Yesterday, the unelected Lords did their democratic duty by their vote on the tax credit cuts, which David Cameron had denied he would make before the election. There are important constitutional issues raised. The most obvious is that politicians should not lie to the electorate. Today, the Lords must block the Tories shameful attempt to rig the electoral system itself.
Jeremy Corbyn spoke about this issue in his Conference Speech: -
"Just before the summer, the Tories sneaked out a plan to strike millions of people off the electoral register this December - a year earlier than the advice of the independent Electoral Commission.
"It means millions could lose their right to vote. It's more than 400,000 people in London. It's 70,000 people in Glasgow. Thousands in every town and city.
"We know why the Tories are doing it. They want to gerrymander next year's mayoral election in London by denying hundreds of thousands of Londoners their right to vote.
"They want to do the same for the Assembly elections in Wales. And they want to gerrymander electoral boundaries across the country by ensuring new constituencies are decided on the basis of the missing electors when the Boundary Commission starts its work in April 2016.”
The media barely mentioned this at the time. Imagine how they would have reacted if such a grave accusation had been made against a newly elected Corbyn government.
This issue relates to the transition from the previous method of compiling the Electoral Register to the new method called Individual Electoral Registration (IER). The timetable in the original legislation was for the transition to IER to end in December 2016. However, the Tories are trying to bring the date forward to December 2015. Corbyn was warning of the likely consequences.
The Boundary Commission work referred to by Corbyn relates to drawing up new constituencies. If this work is done on the basis of millions missing from Electoral Register, then it will affect the fairness of the 2020 election and beyond.
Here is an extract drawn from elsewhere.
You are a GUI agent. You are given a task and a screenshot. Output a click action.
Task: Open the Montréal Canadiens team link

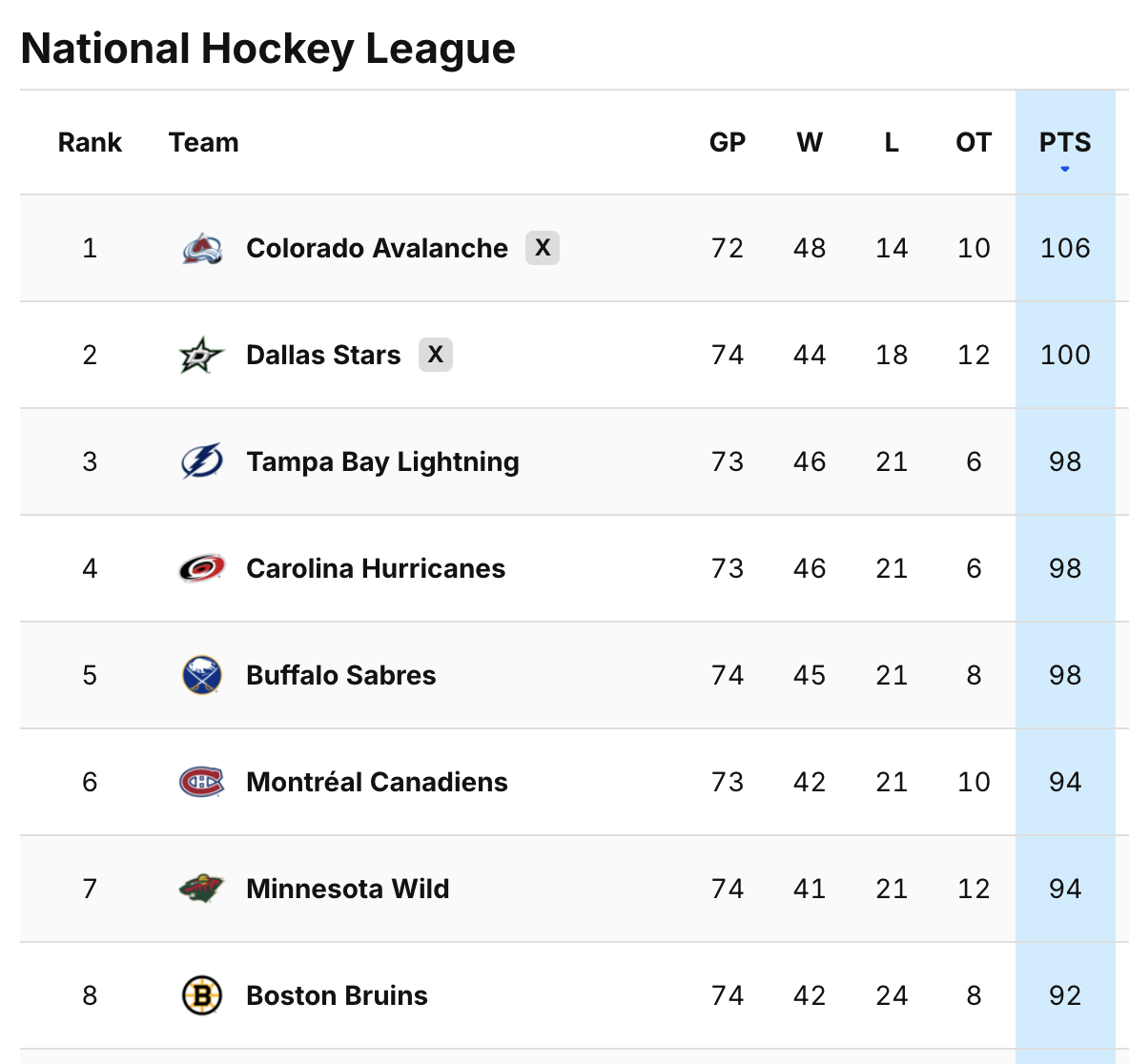377,783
The Electoral Commission are independent experts and they have advised strongly against the Tory plan. Their reasons are clearly set out in the dry document, Assessment of Progress with the Transition to Individual Electoral Registration June 2015.
Here are some extracts from the Electoral Commission’s advice to peers today.
“We are disappointed at the Government’s announcement and still recommend that the end of transition should take place in December 2016 as set out in law. We therefore recommend that Parliament does not approve this order.
The Commission believes that there should be a compelling case for bringing forward the end of the transition. [And there is not such a compelling case]
On 1 December 2015, should Parliament approve the Government’s order, any of the 1.9 million entries on the register that have not been individually registered or already removed through the annual canvass process will be deleted from the register.”
There is no doubt that deleting all or some of the 1.9 million entries referred to by the Electoral Commission will benefit the Tories and harm Labour. IER particularly affects those in rented accommodation, younger and poorer voters and also students - universities no longer register automatically those in halls of residence, for example.
Today the airwaves are full of Tories invoking democracy. Their protestations ring particularly hollow on a day when they are trying to force through parliament a measure designed to rig the Electoral Register in their favour in the teeth of advice from the independent experts, the Electoral Commission.